**OBJECTIVE**
Show every line of the entries below that contains the string "dimensions", matching case exactly.

**DATA PROVIDED**
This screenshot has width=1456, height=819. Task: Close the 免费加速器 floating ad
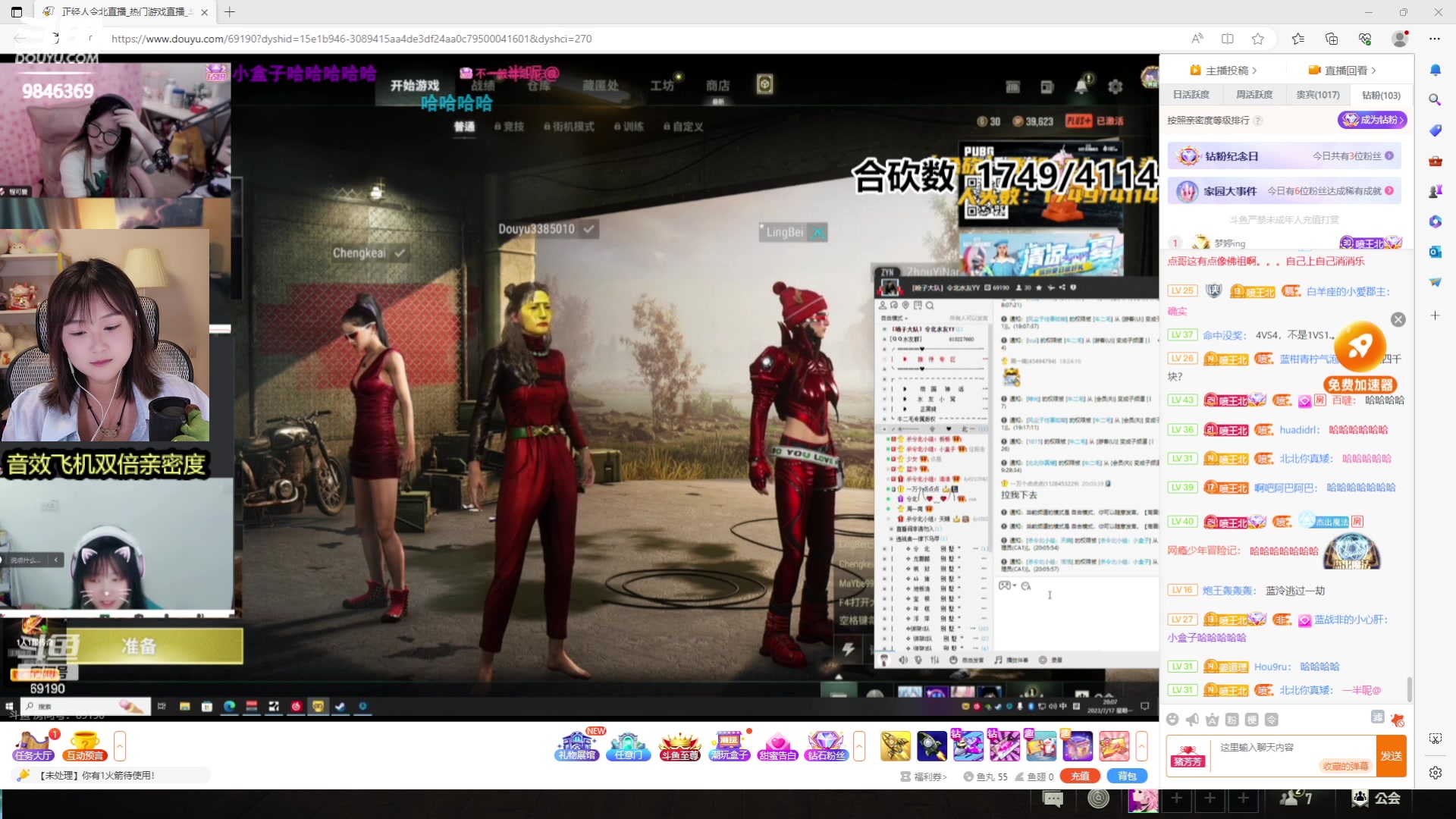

...

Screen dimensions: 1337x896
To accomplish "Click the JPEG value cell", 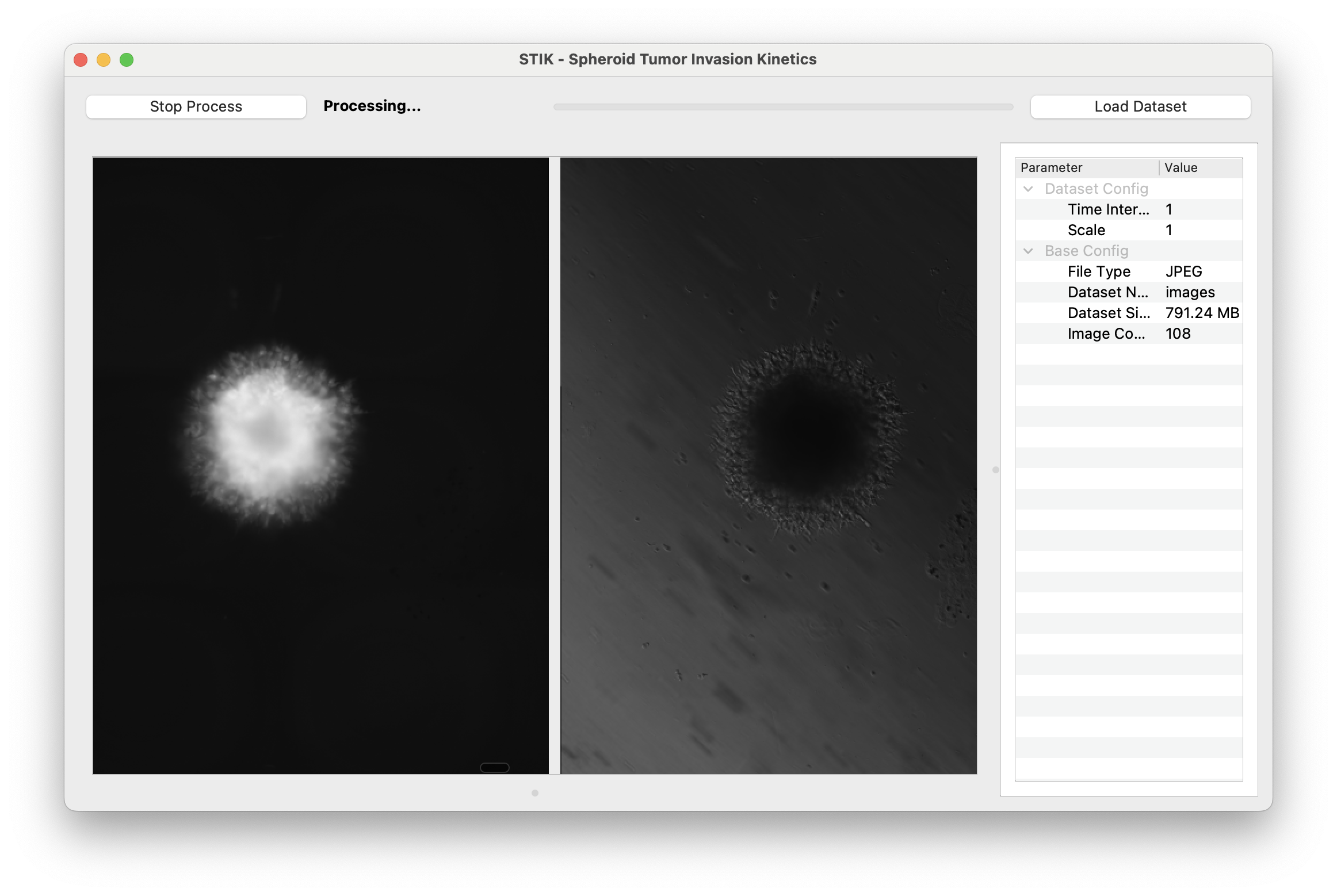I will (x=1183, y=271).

---

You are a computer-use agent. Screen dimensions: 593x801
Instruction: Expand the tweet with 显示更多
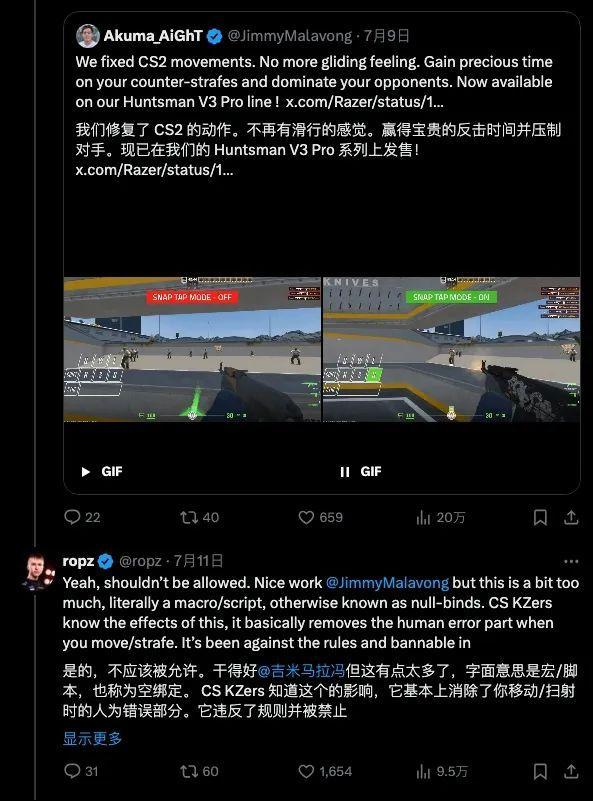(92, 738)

**CORRECT ANSWER**
Screen dimensions: 1337x896
You are a computer-use agent. Screen dimensions: 593x801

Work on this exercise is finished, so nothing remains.